Have you tried to take a step forward and had it not go as planned? Did the trusted family member or friend not respond well to the information you shared? Was the support group you tried to attend not present, or not what you were looking for? Did you start or complete a treatment program, only for it to not have the result that you were hoping for? Did you have a difficult time talking with your employer or finding work-related support?

Embracing a Growth Perspective

Even if the result was not anticipated, there are still reasons to celebrate. The steps we take in recovery reveal initiative and courage. Often, there are opportunities to learn. Even if the short-term result is uncomfortable or painful, that can be valuable information. The short-term outcome of the step does not lessen the value of having taken one. We can’t control how others will respond, or  many unfair circumstances. But we’re allowed to be proud of the action we took, and regardless of the outcome.
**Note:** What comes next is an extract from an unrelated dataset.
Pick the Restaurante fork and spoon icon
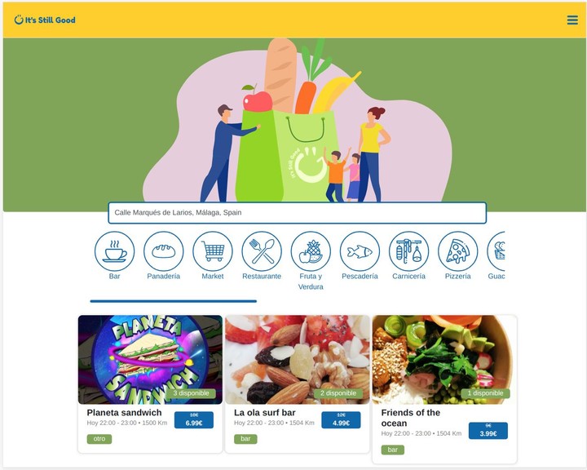This screenshot has width=587, height=470. pos(262,251)
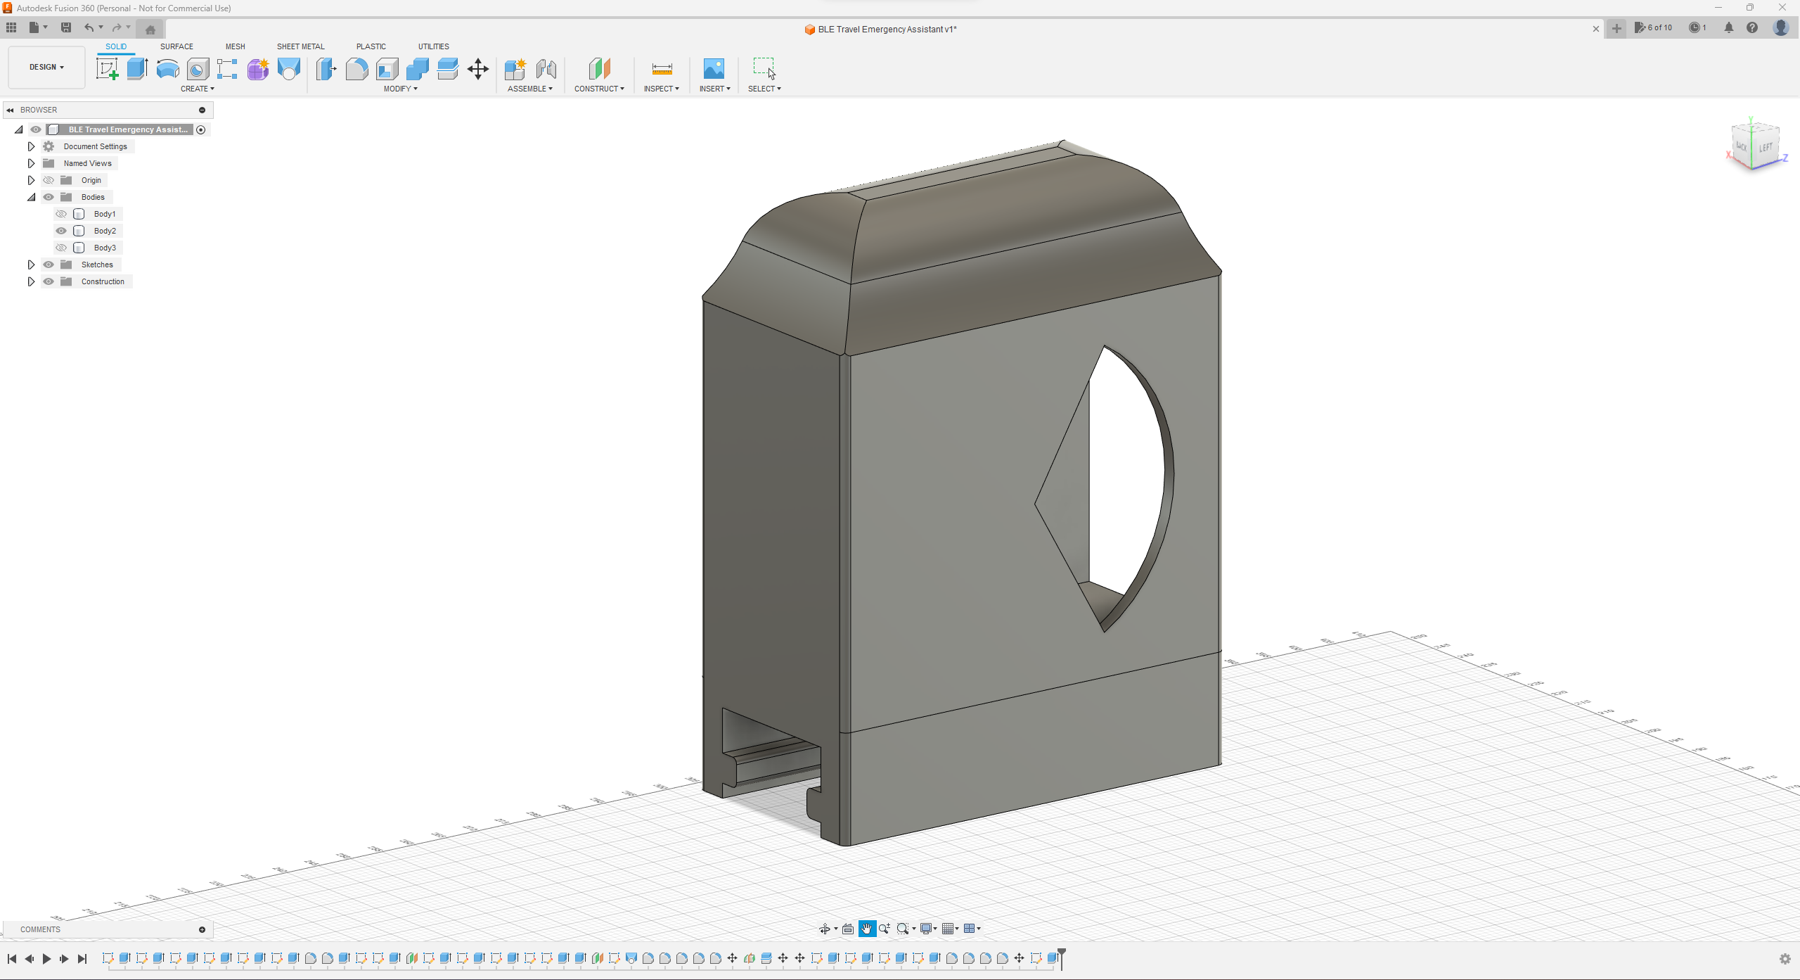Expand the Construction folder in browser
This screenshot has width=1800, height=980.
[30, 281]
We can find value in the intent behind the action, if the result is different than expected.

Life is about growth. Growth is impossible without motion and stretching. The process of physical growth in people illustrates that pain and awkwardness can be involved in the process. Growth can be uncomfortable; just ask a teenager in the midst of a spurt, or the toddler that has stumbled in the midst of learning to walk. Sometimes we may collide with something as a result of unexpected growth. It can hurt.

Processing through Challenges or Failure

So if we feel down because the outcome was not what we intended, here are a couple of practical things we can do:

Celebrate and redefine the step we took. Trying something new, and taking risk, no matter how big or small, is an indicator of growth, progress and change. At the deepest level, our step was not a failure, because we actually took it! Would we have taken an action like this a month ago? A year ago? We can celebrate that aspect of growth.

Process the disappointment. It’s okay to validate the fact that our hearts might be disappointed or feel let down, whether by a program, a person, or even ourself. Extending grace to the necessary party — including yourself as needed — can release us from the heaviness of disappointment or resentment.

Increase our hope quotient. We need to recharge, and find things that stir hope in us. Read an encouraging story, spend time with a loved one who may be motivating, engage in self care (rest, take a bath, a jog, or something that makes you smile).

Identify and take a next step. Every experience provides value. As we engage on this journey, we’re going to continue to hit home runs, doubles, and singles — and at times we may strike out. The game only ends when we stop entering the batter’s box. We have the opportunity to step up to the plate again. If we were swinging for a home run and missed, it might be time to adjust the swing and attempt something more manageable. We don’t have to let the fear of failure or any shame from imperfection keep us from picking up the bat again.

Adopting a growth mentality that values process over perfection is healthy. This perspective enables us to engage with more hope and peace throughout our recovery process, and with a range of life situations. Life is not about perfection; it’s about connection and growth. All of us have aspects or areas where connection is inhibited. Even in events that could be described as short-term failures hold great opportunities to grow in connection.